As guerras dos primeiros tempos, aquelas contra Lot e o Dita­dor de Roma, foram batalhas para derrubar a convenção feudal de encarar a guerra como uma caçada à raposa ou um jogo de resgate. Para derrubá-la, ele introduziu a idéia da guerra total. Em sua ve­lhice, essa mesma guerra total voltara para empoleirar-se como ódio total, como a mais moderna das hostilidades.

Agora, com a fronte pousada nos papéis e os olhos fechados, o Rei estava tentando não compreender. Pois se existia uma coisa como o pecado original, se o homem fosse, no todo, um vilão, se a bíblia tivesse razão ao dizer que o coração dos homens era acima de tudo falso e desesperadamente mau, então o propósito de toda a sua vida tinha sido em vão. A Cavalaria e a Justiça tornavam-se ilusões infantis, se o tronco no qual tentara enxertá-las fosse o Surrador, fosse o Homoferox em vez do Homo sapiens.

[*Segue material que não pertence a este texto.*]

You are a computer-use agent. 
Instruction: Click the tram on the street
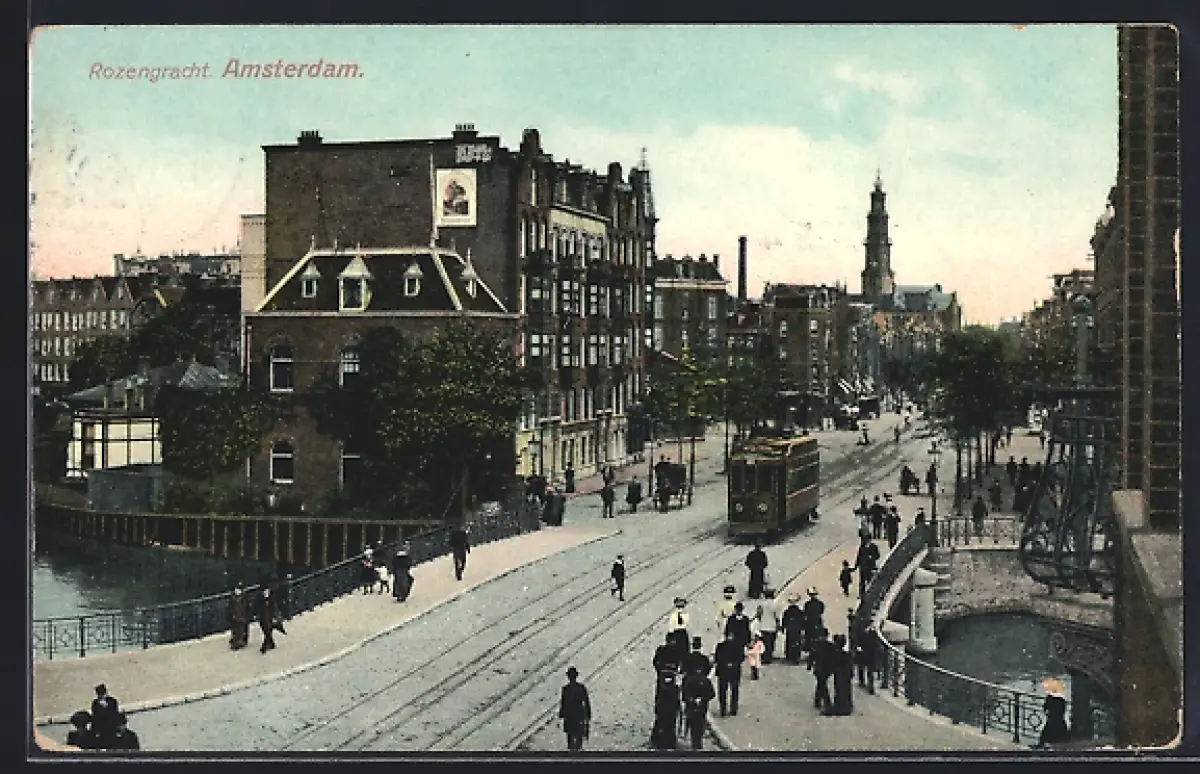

Atrás desse pensamento havia um pior, que ele não ousava abordar. Talvez o homem não fosse bom nem ruim, fosse apenas uma máquina em um universo insensato — sua coragem não mais que uma reação ao perigo, como o salto automático sob a picada de um alfinete. Talvez não houvesse virtudes, a menos que saltar sob a picada de um alfinete fosse uma virtude, e a humanidade apenas um asno mecânico conduzido pela férrea cenoura do amor pelo moinho insensato da reprodução. Talvez a Força fosse uma lei da Natureza, necessária para manter aptos os sobreviventes. Talvez ele próprio...

Já não podia continuar, porém. Sentia como se houvesse algo atrofiado entre seus olhos, ali onde a base do nariz penetra no crâ­nio. Não conseguia dormir. Tinha pesadelos. Amanhã seria a bata­lha final. Enquanto isso, havia todos esses papéis para ler e assinar. Mas ele não conseguia nem lê-los nem assiná-los. Não conseguia le­vantar sua cabeça do meio deles.

Por que os homens combatiam?

O velho rei sempre fora um pensador escrupuloso, nunca um inspirado. Agora seu cérebro exausto deslizava entre seus círculos habituais: os passos fatigados, como os do burro no moinho, ao re­dor do qual ele labutara muitas milhares de vezes em vão.

Eram chefes perversos que conduziam populações inocentes para a carnificina, ou eram populações perversas que escolhiam os líderes de acordo com seus próprios corações? Considerando a coi­sa de frente, parecia improvável que um Líder pudesse forçar um milhão de ingleses contra a sua vontade. Se, por exemplo, Mordred quisesse fazer os ingleses usar saias, ou ficar de cabeça para baixo, eles certamente não teriam tomado seu partido — por mais inteli­gentes, persuasivos, ilusórios ou mesmo terríveis que fossem seus estímulos. Um líder certamente seria forçado a oferecer alguma coi­sa que atraísse aqueles a quem comandava? Poderia dar o empurrão que faria desmoronar a construção, mas com certeza a construção já estaria vacilando por si mesma antes de cair? Se isso fosse verdade, então as guerras não eram calamidades para as quais gentis inocen­tes eram conduzidos por homens maus. Eram movimentos nacio­nais, mais profundos, mais sutis em sua origem. E, na verdade, não lhe parecia que nem ele nem Mordred tivessem conduzido o país ao sofrimento. Se era tão fácil conduzir um país em várias direções, como se ele fosse um porco em uma corda, por que falhara em con­duzi-lo segundo as regras da Cavalaria, da Justiça e da Paz? Tinha tentado.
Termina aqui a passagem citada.